Au Tchad, l’intensité des conflits intercommunautaires va crescendo. On a passé désormais la barre des 500 morts, selon l’agence de la coordination des affaires humanitaires des Nations unies (Ocha) qui vient de sortir son dernier rapport sur la question. Des conflits que l’on retrouve principalement dans le Sud, et qui concernent avant tout les agriculteurs et les éleveurs.

Ocha a recensé 528 morts au 9 octobre, 600 blessés et plus de 7 000 déplacés. Des chiffres en hausse alors que l’an dernier, les conflits avaient fait environ 400 victimes.

C’est dans le Sud, où le climat est le plus clément et la végétation plus abondante, qu’on retrouve le plus de violences, avec près d’un quart des affrontements recensés. Cette région attire depuis toujours les éleveurs des zones désertiques du Nord. C’est également un secteur de transhumance: leur passage entraîne régulièrement des affrontements avec les agriculteurs sédentaires.

Bain de sang

Les conflits agriculteurs-éleveurs concernent d’ailleurs plus de la moitié des cas, loin devant les violences inter-ethniques 23 %. Le dernier clash a d’ailleurs opposé fin septembre, des éleveurs arabes à des agriculteurs moubi dans la province du Guera : le bain de sang avait fait 86 morts.

Cette situation entraîne de graves conséquences avec des déplacements de population et la destruction des moyens de subsistance. Ocha demande ainsi plus d’efforts concertés entre acteurs humanitaires, un renforcement des mécanisme communautaires d’alerte et de réponse aux conflits.

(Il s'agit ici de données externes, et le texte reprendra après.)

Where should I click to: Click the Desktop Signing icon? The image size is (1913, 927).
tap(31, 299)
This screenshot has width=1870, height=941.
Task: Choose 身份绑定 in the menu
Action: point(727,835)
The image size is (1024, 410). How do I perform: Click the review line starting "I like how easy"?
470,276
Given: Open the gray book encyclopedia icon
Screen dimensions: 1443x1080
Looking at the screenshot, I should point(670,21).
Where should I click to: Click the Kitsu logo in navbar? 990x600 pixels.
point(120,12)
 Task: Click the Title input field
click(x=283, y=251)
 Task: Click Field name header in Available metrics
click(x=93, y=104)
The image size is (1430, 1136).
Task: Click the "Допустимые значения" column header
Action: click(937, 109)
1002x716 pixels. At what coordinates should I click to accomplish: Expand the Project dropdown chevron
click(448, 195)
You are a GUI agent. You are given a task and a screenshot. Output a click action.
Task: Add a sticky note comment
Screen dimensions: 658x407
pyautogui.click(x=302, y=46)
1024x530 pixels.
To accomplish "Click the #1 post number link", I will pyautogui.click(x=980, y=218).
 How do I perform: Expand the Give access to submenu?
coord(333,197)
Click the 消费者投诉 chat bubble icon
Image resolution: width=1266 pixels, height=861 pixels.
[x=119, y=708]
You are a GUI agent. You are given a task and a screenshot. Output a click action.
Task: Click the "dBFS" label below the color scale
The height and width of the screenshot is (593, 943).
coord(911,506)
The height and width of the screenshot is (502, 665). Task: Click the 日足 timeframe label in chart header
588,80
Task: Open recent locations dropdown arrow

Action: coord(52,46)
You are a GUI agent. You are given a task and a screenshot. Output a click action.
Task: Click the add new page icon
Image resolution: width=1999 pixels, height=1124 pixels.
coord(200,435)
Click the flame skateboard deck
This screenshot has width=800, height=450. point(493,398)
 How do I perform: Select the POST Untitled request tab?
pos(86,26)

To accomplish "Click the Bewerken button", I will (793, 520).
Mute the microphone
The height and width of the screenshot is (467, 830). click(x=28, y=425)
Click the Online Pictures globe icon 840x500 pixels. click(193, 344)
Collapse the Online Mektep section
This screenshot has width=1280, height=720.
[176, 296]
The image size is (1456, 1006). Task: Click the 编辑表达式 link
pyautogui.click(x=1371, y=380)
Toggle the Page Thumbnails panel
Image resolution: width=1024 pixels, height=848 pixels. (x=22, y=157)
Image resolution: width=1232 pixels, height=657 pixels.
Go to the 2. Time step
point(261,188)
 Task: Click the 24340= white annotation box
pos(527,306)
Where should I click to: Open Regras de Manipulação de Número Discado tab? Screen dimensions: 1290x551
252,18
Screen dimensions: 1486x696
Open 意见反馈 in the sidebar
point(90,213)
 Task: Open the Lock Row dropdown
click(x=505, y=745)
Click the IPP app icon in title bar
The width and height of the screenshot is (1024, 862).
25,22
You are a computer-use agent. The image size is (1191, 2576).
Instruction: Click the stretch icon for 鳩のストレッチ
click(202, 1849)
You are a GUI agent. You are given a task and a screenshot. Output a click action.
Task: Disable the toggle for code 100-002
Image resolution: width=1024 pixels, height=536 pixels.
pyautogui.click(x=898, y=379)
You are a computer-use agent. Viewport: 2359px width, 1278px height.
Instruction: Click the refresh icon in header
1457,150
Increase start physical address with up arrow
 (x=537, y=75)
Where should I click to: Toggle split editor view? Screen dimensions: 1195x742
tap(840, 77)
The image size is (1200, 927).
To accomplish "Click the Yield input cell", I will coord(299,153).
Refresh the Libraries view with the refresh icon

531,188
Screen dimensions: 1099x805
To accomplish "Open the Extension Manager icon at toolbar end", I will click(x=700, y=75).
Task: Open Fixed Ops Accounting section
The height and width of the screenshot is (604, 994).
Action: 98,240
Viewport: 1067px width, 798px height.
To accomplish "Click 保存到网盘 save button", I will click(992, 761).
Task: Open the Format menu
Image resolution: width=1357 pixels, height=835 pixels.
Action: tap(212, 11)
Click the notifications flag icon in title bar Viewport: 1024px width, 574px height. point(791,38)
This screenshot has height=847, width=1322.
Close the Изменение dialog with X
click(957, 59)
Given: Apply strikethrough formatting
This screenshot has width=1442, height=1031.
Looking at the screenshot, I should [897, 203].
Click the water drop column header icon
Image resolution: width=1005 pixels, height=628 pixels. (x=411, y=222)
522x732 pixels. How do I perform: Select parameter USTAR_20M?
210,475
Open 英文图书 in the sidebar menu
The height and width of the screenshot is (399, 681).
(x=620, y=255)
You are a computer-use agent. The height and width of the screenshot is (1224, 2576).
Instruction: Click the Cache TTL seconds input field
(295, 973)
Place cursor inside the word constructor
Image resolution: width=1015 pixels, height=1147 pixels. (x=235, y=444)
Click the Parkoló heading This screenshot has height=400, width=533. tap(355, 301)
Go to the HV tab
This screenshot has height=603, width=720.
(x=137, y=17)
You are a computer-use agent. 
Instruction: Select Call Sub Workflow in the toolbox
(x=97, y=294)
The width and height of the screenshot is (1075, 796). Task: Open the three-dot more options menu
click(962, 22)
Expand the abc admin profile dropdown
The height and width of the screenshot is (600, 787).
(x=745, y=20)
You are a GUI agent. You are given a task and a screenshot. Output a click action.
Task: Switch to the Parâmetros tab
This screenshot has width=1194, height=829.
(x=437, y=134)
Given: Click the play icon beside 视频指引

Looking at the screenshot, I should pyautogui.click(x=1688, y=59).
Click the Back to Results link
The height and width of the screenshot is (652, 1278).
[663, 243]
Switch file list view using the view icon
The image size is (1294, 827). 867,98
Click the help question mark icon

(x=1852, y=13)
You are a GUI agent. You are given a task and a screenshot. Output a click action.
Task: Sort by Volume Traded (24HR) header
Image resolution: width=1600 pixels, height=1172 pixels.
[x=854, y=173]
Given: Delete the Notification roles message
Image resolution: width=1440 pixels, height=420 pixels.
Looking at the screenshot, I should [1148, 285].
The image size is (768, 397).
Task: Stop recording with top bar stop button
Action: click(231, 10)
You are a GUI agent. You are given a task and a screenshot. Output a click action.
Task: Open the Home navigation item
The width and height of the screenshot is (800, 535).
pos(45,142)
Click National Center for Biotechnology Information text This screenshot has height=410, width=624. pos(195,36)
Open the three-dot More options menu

Enfin, l’agence onusienne recommande aux autorités provinciales les plus touchées de prendre régulièrement contact avec les communautés, afin de favoriser le dialogue et apaiser durablement les tensions.

En 2022, les tensions communautaires ont fait plus de 500 morts au #Tchad contre 400 décès en 2021. Du 1er janvier au 9 octobre 2022, l’on a enregistré 36 cas de violences communautaires dans le pays.